● **TASK DETAILS**
Repeat the lines of the listing below word for word, starting at the line containing "Click the Gauche" and ending at the line containing "point(1112,309)", with both of those lines included.

● **Element lookup records**
-- start --
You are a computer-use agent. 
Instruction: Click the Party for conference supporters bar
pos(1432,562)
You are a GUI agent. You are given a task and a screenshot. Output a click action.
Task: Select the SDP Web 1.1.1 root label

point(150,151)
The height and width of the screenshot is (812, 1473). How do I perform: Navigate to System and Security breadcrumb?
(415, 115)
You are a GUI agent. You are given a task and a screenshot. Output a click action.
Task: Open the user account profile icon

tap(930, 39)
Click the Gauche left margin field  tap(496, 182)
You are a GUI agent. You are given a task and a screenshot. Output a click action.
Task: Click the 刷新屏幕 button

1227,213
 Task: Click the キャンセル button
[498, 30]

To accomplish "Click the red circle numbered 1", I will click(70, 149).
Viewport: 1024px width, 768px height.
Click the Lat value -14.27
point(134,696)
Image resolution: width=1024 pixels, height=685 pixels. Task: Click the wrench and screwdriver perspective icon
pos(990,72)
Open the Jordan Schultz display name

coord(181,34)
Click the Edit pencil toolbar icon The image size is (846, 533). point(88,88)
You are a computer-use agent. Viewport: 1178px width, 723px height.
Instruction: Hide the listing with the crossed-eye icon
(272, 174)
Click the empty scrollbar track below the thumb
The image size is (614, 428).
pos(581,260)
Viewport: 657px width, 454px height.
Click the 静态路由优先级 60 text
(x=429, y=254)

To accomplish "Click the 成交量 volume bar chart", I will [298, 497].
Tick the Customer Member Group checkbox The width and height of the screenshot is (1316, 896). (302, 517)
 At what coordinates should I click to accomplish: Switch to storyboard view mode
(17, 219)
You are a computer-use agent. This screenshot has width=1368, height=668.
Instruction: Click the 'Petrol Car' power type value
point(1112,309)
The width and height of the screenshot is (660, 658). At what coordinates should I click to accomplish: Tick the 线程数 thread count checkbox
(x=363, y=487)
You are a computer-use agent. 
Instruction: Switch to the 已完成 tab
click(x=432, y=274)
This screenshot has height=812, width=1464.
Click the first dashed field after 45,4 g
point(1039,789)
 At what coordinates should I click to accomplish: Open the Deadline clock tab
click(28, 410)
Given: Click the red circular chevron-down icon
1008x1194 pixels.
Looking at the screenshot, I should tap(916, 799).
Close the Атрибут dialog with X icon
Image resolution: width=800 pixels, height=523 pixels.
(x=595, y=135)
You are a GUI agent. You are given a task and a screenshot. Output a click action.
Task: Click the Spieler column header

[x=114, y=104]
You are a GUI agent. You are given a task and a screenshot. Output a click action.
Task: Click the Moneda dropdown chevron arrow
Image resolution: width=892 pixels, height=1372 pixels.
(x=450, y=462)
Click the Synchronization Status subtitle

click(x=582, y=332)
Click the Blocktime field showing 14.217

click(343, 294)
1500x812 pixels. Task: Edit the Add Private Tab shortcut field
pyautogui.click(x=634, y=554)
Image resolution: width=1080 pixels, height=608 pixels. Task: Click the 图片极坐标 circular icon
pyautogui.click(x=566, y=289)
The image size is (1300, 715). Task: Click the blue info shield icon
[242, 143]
-- end --
● **TASK OUTPUT**
Click the Gauche left margin field  tap(496, 182)
You are a GUI agent. You are given a task and a screenshot. Output a click action.
Task: Click the 刷新屏幕 button

1227,213
 Task: Click the キャンセル button
[498, 30]

To accomplish "Click the red circle numbered 1", I will click(70, 149).
Viewport: 1024px width, 768px height.
Click the Lat value -14.27
point(134,696)
Image resolution: width=1024 pixels, height=685 pixels. Task: Click the wrench and screwdriver perspective icon
pos(990,72)
Open the Jordan Schultz display name

coord(181,34)
Click the Edit pencil toolbar icon The image size is (846, 533). point(88,88)
You are a computer-use agent. Viewport: 1178px width, 723px height.
Instruction: Hide the listing with the crossed-eye icon
(272, 174)
Click the empty scrollbar track below the thumb
The image size is (614, 428).
pos(581,260)
Viewport: 657px width, 454px height.
Click the 静态路由优先级 60 text
(x=429, y=254)

To accomplish "Click the 成交量 volume bar chart", I will [298, 497].
Tick the Customer Member Group checkbox The width and height of the screenshot is (1316, 896). (302, 517)
 At what coordinates should I click to accomplish: Switch to storyboard view mode
(17, 219)
You are a computer-use agent. This screenshot has width=1368, height=668.
Instruction: Click the 'Petrol Car' power type value
point(1112,309)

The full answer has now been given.